From the Guidelines
The current surgical management of ovarian torsion primarily involves laparoscopic detorsion as the first-line approach, with the goal of preserving ovarian function. Upon diagnosis, prompt surgical intervention should be initiated to minimize ischemic damage. During the procedure, the surgeon should untwist the affected ovary and adnexa, regardless of how necrotic the tissue appears, as the visual assessment of viability is unreliable. After detorsion, the surgeon should observe for reperfusion, which may be confirmed by seeing the tissue change from a blue-black appearance to a more normal color. Oophoropexy (fixation of the ovary) may be considered in certain cases to prevent recurrence, though this is not universally recommended. Cystectomy should be performed if an ovarian cyst is identified as the cause of torsion. Salpingo-oophorectomy (removal of the ovary and fallopian tube) should be reserved only for cases with severe necrosis where tissue is clearly non-viable after detorsion, or in postmenopausal women. In pediatric and reproductive-age patients, ovarian conservation is particularly important, as evidenced by the recommendation to preserve at least part of one ovary and the uterus in young patients with borderline ovarian tumors 1.
Some key points to consider in the surgical management of ovarian torsion include:
- The importance of prompt intervention to minimize ischemic damage
- The use of laparoscopic detorsion as the first-line approach
- The consideration of oophoropexy to prevent recurrence
- The reservation of salpingo-oophorectomy for cases with severe necrosis or in postmenopausal women
- The emphasis on ovarian conservation in pediatric and reproductive-age patients, with studies suggesting that even severely ischemic-appearing ovaries can recover function after detorsion 2.

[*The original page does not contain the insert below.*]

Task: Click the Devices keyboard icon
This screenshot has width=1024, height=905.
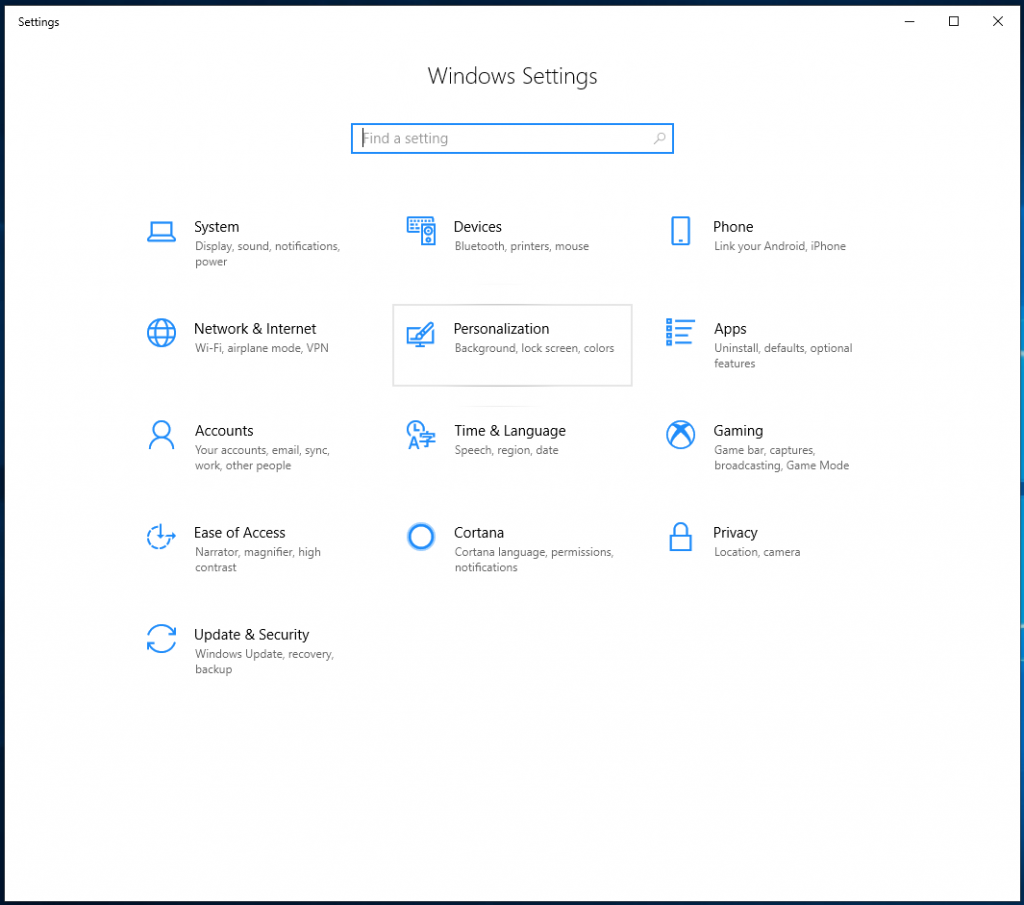Action: (421, 231)
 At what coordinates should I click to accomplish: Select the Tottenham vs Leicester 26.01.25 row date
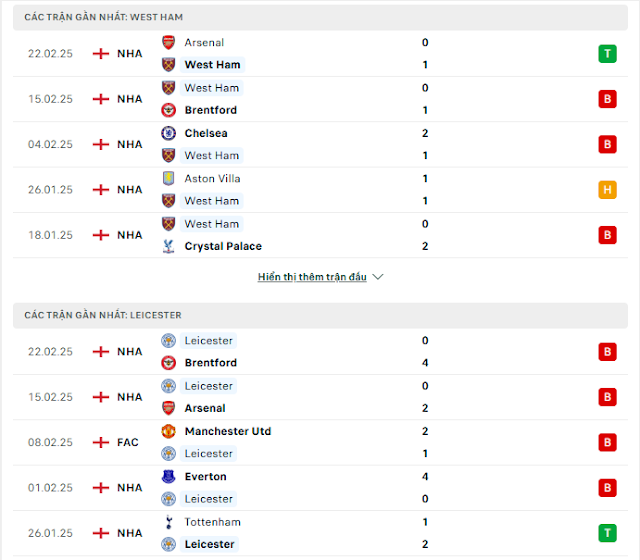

It is essential to note that the provided evidence primarily focuses on the management of ovarian cancer and borderline ovarian tumors, rather than ovarian torsion specifically. However, the principles of preserving ovarian function and minimizing ischemic damage can still be applied to the management of ovarian torsion. The goal of surgical management should always prioritize preserving ovarian function and minimizing morbidity and mortality, while also considering the individual patient's needs and circumstances.
From the Research
Surgical Management Guidelines for Ovarian Torsion
The current surgical management guidelines for ovarian torsion emphasize the importance of preserving the ovary, particularly in young women, to maintain hormonal function and fertility 3, 4, 5. The following points highlight the key aspects of surgical management:
- Laparoscopic management: Laparoscopic detorsion of the torquated ovaries, cystectomy on an ischemic ovary, and oophoropexy to the pelvic side wall and utero-ovarian ligament are recommended to prevent recurrence 3, 4, 6.
- Oophoropexy: Oophoropexy, or the fixation of the ovary to the pelvic side wall, can help prevent recurrent ovarian torsion, especially in patients with a history of intermittent torsion 6, 5.
- Conservative surgery: Conservative surgery, which aims to preserve the ovary, is recommended for patients with early diagnosis of ovarian torsion, as it can lead to better prognosis and preservation of ovarian function 4, 5.
- Avoiding oophorectomy: Leading guidelines recommend avoiding oophorectomy, or the removal of the ovary, whenever possible, to preserve fertility and hormonal function in young women 3, 4.
- Diagnostic criteria: Accurate diagnosis of ovarian torsion is crucial, and clinical presentation, imaging findings, and laboratory examinations should be integrated to increase diagnostic accuracy 7, 5.
Key Considerations
When managing ovarian torsion, the following considerations are essential:
- Early diagnosis: Early diagnosis is critical to preserve ovarian function and prevent severe morbidity 7, 5.
- Clinical presentation: Abdominal pain, nausea, and vomiting are common clinical presentations of ovarian torsion, and diagnosis should be suspected in patients with these symptoms 7, 5.
- Imaging and laboratory examinations: Imaging findings, such as computed tomography, and laboratory examinations, such as plasma d-dimer level, can help distinguish ovarian necrosis and guide surgical management 5.